Consommation d’eau en baisse
Depuis le début de l’opération Récup’Eau en 2022, 437 récupérateurs d’un volume de 200 à 300 litres ont été financés par la CUD, 328 pour une contenance de 301 à 600 litres et 84 de plus de 600 litres, soit un total de 1 050 récupérateurs installés en deux ans dans les communes de Dunkerque (35 %), Coudekerque Branche (18 %) et Téteghem Coudekerque Village (9,5 %), les 37,5 % restants étant répartis sur les autres communes de la CUD.
« Notre dispositif a été l’élément déclencheur d’achat pour 49% des acheteur·ses dont les motivations sont à la fois écologiques (préservation de la ressource en eau) à 97% et économiques à 92%, précise Rémi Paindavoine, chef du service prescriptions et accompagnement des usagers à la CUD. Nous allons continuer la communication pédagogique auprès des citoyen·nes, et des scolaires. Nous ciblons également les collectivités publiques en leur proposant nos services d’ingénierie afin de les accompagner dans la réduction de leurs consommations d’eau potable, voire dans la substitution par des eaux non-conventionnelles. »

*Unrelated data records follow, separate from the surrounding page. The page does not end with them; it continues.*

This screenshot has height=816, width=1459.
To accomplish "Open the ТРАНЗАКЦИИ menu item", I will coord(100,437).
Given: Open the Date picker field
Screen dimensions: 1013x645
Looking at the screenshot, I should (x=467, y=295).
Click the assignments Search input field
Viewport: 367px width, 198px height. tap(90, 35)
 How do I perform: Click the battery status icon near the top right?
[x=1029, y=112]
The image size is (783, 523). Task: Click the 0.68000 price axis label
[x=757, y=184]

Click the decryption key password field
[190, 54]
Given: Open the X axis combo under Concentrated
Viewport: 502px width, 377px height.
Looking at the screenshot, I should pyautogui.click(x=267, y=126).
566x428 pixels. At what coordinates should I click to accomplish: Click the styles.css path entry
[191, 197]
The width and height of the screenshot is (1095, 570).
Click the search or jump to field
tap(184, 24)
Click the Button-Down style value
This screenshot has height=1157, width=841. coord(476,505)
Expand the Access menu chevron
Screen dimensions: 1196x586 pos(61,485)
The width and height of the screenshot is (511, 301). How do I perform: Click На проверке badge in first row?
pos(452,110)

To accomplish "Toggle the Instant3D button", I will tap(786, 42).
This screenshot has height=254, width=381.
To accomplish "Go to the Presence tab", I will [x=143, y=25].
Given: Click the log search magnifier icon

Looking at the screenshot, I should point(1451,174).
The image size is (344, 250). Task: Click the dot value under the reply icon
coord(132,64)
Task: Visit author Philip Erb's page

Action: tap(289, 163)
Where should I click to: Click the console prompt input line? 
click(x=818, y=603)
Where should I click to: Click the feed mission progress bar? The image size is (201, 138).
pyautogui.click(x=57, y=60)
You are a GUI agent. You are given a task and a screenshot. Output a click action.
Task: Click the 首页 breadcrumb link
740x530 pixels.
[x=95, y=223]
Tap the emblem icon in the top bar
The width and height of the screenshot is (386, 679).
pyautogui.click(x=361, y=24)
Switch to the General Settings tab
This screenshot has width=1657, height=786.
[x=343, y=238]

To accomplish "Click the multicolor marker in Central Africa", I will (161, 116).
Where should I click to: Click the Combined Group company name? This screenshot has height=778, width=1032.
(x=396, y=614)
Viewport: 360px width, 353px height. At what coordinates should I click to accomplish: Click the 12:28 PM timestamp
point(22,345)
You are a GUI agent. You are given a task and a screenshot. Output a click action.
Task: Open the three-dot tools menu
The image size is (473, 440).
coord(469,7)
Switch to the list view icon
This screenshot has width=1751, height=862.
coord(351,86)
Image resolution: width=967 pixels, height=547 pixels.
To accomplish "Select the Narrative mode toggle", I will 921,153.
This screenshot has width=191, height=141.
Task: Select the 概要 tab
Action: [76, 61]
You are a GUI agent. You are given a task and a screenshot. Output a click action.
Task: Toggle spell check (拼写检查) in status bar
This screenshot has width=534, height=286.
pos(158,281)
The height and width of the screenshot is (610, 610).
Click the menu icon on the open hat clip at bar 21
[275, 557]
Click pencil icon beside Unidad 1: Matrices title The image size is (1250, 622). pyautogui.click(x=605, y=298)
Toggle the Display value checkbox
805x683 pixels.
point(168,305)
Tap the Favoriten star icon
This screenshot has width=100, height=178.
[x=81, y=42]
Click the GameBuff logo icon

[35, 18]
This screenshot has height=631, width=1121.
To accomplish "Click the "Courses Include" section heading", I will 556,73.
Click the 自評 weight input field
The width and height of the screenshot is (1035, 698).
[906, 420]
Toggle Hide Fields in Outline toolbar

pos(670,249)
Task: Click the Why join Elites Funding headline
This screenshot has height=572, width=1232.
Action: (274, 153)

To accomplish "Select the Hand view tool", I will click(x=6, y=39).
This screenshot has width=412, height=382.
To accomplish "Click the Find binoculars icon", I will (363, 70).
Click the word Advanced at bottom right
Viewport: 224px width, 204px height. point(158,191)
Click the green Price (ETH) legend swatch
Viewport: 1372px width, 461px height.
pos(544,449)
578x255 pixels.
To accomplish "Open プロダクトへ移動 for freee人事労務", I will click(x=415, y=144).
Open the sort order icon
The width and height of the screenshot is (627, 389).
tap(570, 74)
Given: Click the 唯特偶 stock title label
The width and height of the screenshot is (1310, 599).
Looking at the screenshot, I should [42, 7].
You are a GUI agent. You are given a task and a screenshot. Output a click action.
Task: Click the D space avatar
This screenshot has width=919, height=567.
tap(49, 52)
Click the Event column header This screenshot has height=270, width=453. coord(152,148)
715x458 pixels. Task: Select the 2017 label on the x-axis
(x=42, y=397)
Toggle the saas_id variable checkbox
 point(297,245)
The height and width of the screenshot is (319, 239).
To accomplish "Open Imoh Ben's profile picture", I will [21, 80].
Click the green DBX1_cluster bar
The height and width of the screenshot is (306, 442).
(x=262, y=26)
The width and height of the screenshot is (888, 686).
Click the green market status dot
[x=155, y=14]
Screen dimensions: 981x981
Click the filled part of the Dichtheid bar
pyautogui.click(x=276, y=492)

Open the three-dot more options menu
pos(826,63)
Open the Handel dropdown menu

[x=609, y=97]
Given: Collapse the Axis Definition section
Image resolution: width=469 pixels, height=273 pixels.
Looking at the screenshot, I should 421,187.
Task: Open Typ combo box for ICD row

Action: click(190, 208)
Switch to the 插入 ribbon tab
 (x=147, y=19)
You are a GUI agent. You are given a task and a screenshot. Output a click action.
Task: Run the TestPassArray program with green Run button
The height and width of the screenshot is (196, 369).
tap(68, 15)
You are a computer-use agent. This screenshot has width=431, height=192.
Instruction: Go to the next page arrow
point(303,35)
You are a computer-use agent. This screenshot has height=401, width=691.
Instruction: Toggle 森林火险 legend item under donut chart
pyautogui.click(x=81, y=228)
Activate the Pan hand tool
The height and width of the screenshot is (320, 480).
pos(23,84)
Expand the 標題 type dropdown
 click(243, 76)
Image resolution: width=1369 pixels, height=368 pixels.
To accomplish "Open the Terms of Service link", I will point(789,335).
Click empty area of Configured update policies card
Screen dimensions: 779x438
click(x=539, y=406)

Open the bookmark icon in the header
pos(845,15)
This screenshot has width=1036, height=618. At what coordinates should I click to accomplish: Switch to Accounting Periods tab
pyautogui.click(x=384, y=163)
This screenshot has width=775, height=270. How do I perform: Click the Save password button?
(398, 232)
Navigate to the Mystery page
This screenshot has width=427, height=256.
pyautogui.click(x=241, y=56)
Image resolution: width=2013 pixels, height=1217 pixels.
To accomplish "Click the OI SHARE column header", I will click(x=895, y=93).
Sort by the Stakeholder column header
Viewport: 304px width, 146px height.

Alors que la consommation moyenne sur le bassin Artois-Picardie est de 85 m³ par an pour une famille de deux adultes et deux enfants et que la référence nationale INSEE est de 120 m³, le dispositif de tarification solidaire de la CUD a permis de diminuer la consommation annuelle d’eau potable par foyer la faisant passer en 10 ans de 82 m³ à 70 m³. 80 % des personnes ont ainsi pu faire des économies ou n’ont pas vu leur facture augmenter, alors que les 20 % plus gros consommateurs ont dû contribuer plus fortement au coût de l’eau.
En quoi cette initiative est bonne pour l’adaptation aux changements climatiques ?
Avec le changement climatique, l’eau en quantité et de bonne qualité se fera de plus en plus rare. Privilégier des usages sobres et le partage de la ressource, anticiper les besoins futurs, améliorer la gestion des eaux pluviales et la protection des milieux naturels comme les sols, sensibiliser l’ensemble des acteur·ices (professionnel·les et collectivités) et les habitant·es sont autant de pistes d’adaptation. Avec sa stratégie globale sur l’eau, la Communauté urbaine de Dunkerque montre une voie efficace vers plus de sobriété tout en veillant à ne pas renforcer les inégalités.